The lot (which actually spans addresses 838-844 S. La Brea) is directly next door to the property at 850 S. La Brea, the original home of the Umami Burger chain, and now the location of the LA Ramen Bar restaurant, where approvals were granted two years ago for a 5-story, 40-unit building. That project, though fully approved, has also not yet begun construction.
Conrad Starr, president of the Sycamore Square Neighborhood Association, told the Buzz that he just learned of the project proposed for 838 S. La Brea yesterday, but that he has now reached out to the developer’s representative, Michael Cohanzad of Wiseman Residential, for more information. “I explained to him that we had worked extensively with the developer of the Mansfield (5100 Wilshire),” Starr said, noting that the result of that developer/neighbor cooperation is a building (scheduled to open this fall) that “has been hailed by members of the Sycamore Square community as a gorgeous example of [neighborhood] compatible architecture.”
Starr said the neighbors’ conversations with the Mansfield developer were much more productive than similar interactions for the development approved at 850 S. La Brea two years ago. “Many of us were extremely disheartened when the 850 S La Brea development (ground not yet broken) was approved by City Planning despite considerable community opposition to both its size and incompatible style,” Starr said. But he expressed hope that conversations on the new project at 838 S. La Brea will be more like those for the Mansfield than 850 S. La Brea.

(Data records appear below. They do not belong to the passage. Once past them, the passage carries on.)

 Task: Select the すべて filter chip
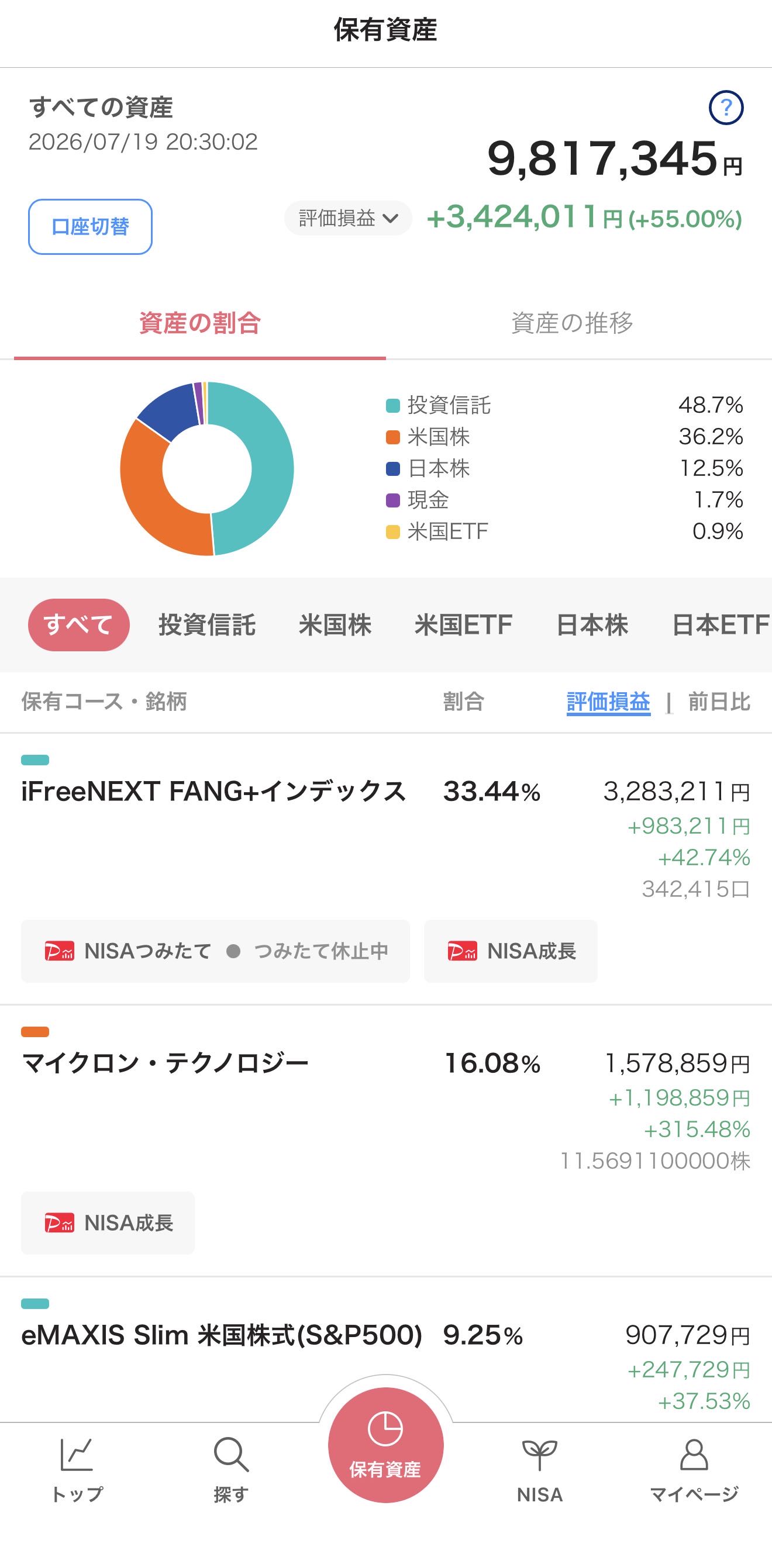pyautogui.click(x=78, y=625)
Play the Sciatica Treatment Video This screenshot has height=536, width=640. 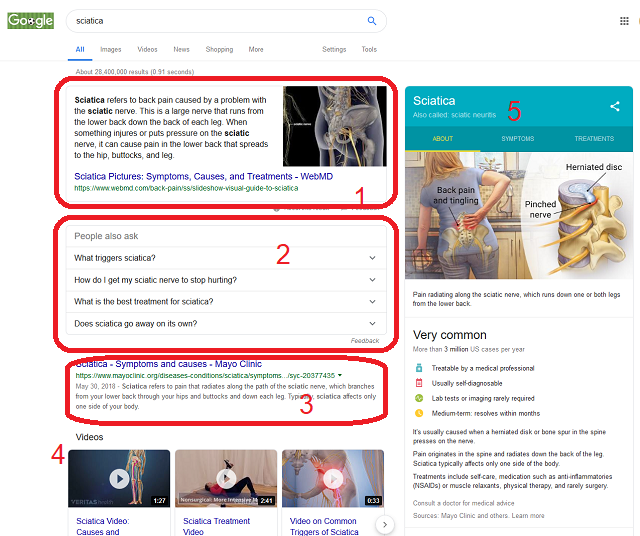click(226, 478)
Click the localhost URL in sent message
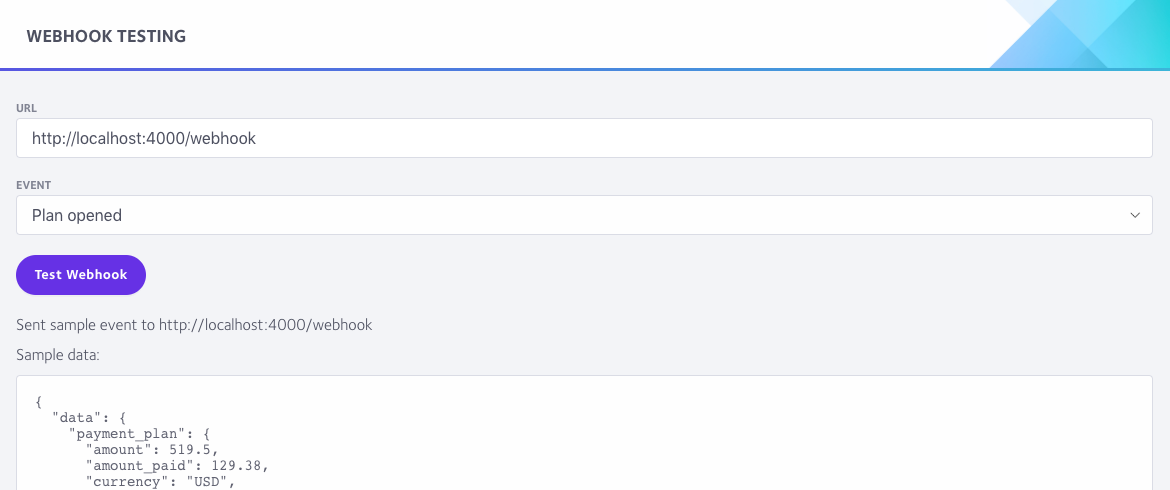Image resolution: width=1170 pixels, height=490 pixels. click(x=266, y=325)
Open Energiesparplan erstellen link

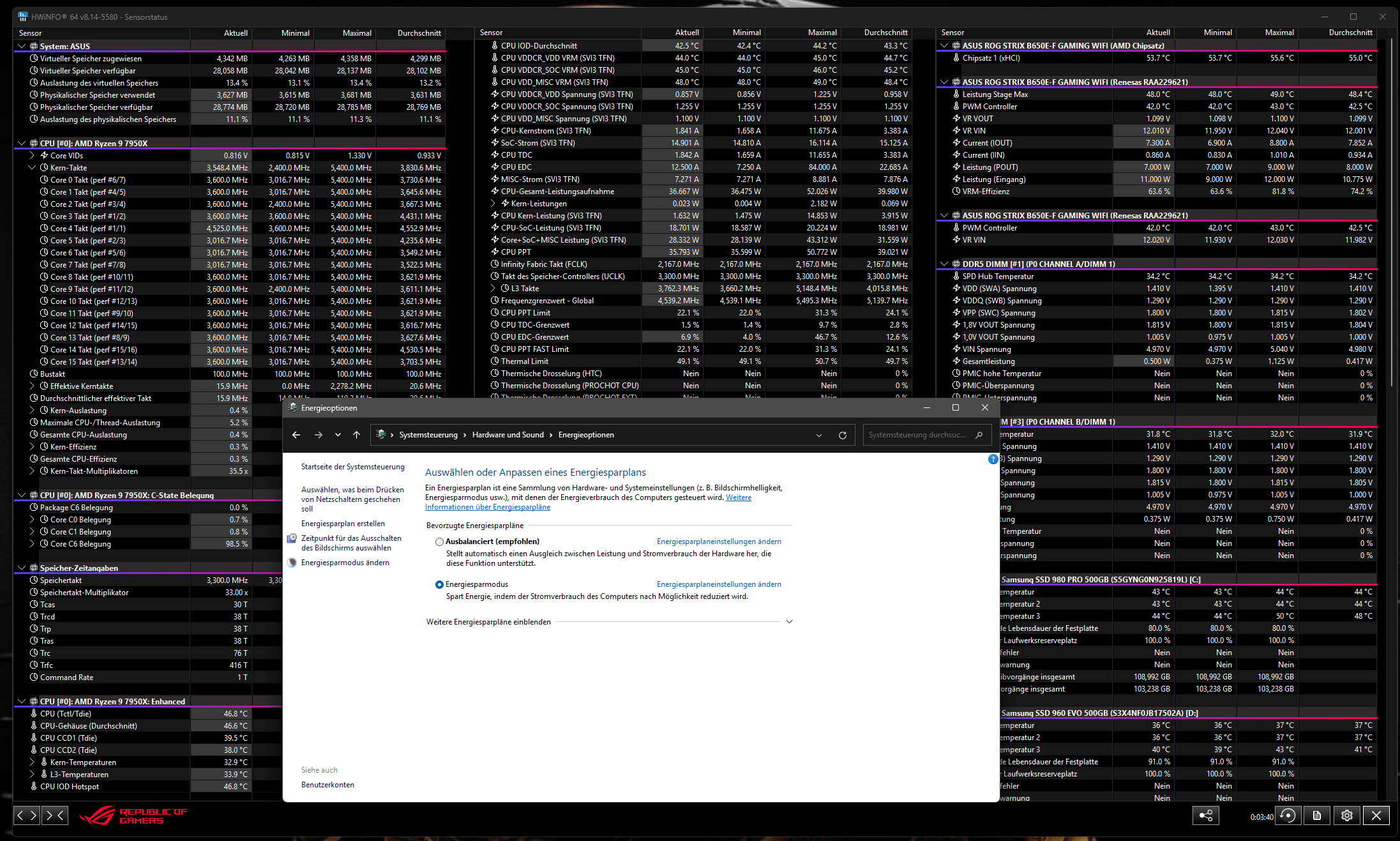pos(343,523)
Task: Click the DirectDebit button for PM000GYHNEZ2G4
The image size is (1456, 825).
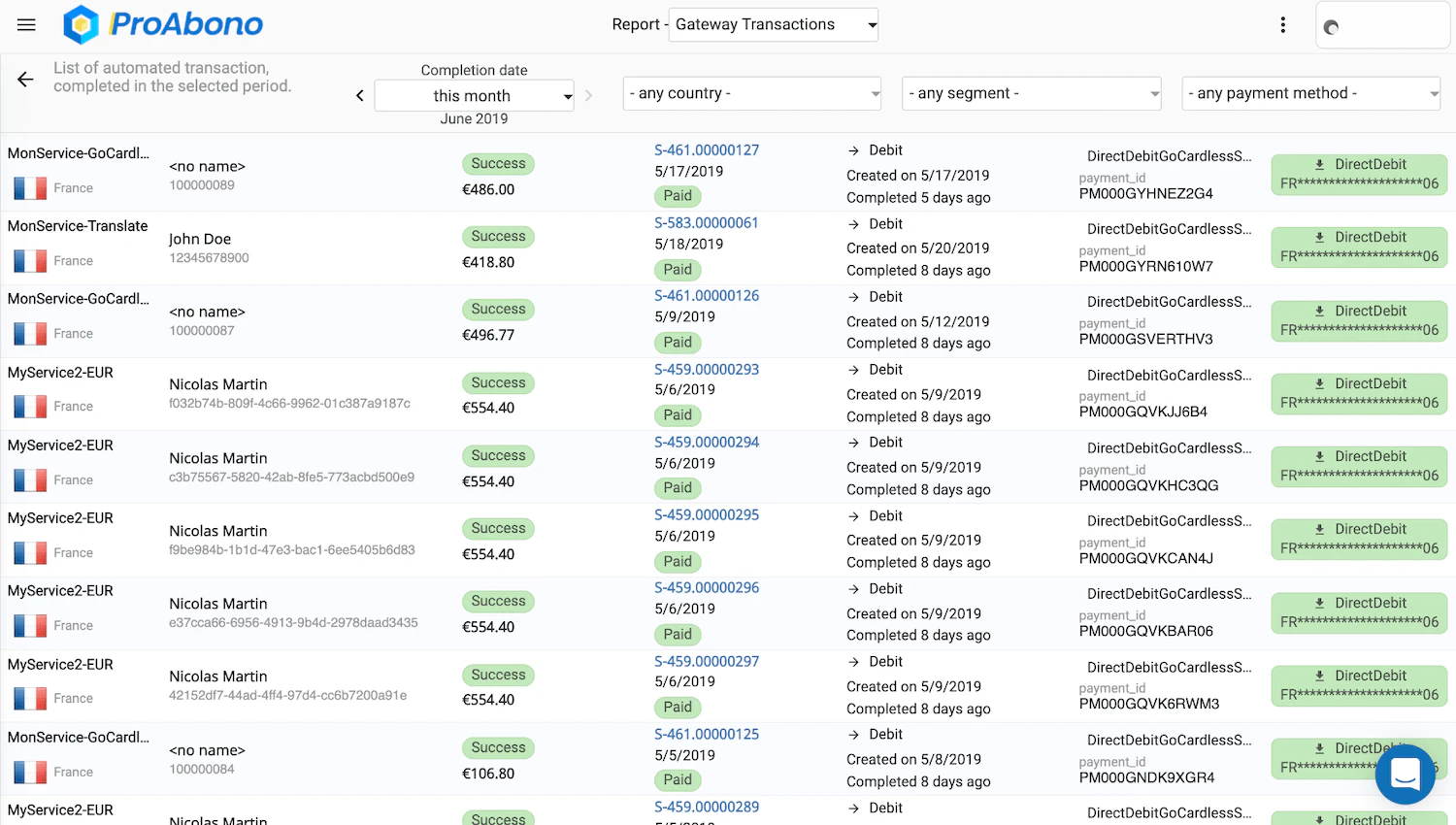Action: 1359,174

“It’s important to note that neighborhood input has not just been around issues of scale or aesthetics, but of essential quality of life issues that the community is in the best position to express — issues like construction hours, haul routes, street improvements, and parking requirements,” Starr said. “The development planned for 838 S La Brea is only accessible from La Brea. Will construction activities bleed onto the side streets of 8th and 9th? Where will workers park? Where will supplies be delivered during rush hour curb lane restrictions? These are questions that need to be answered before construction begins.”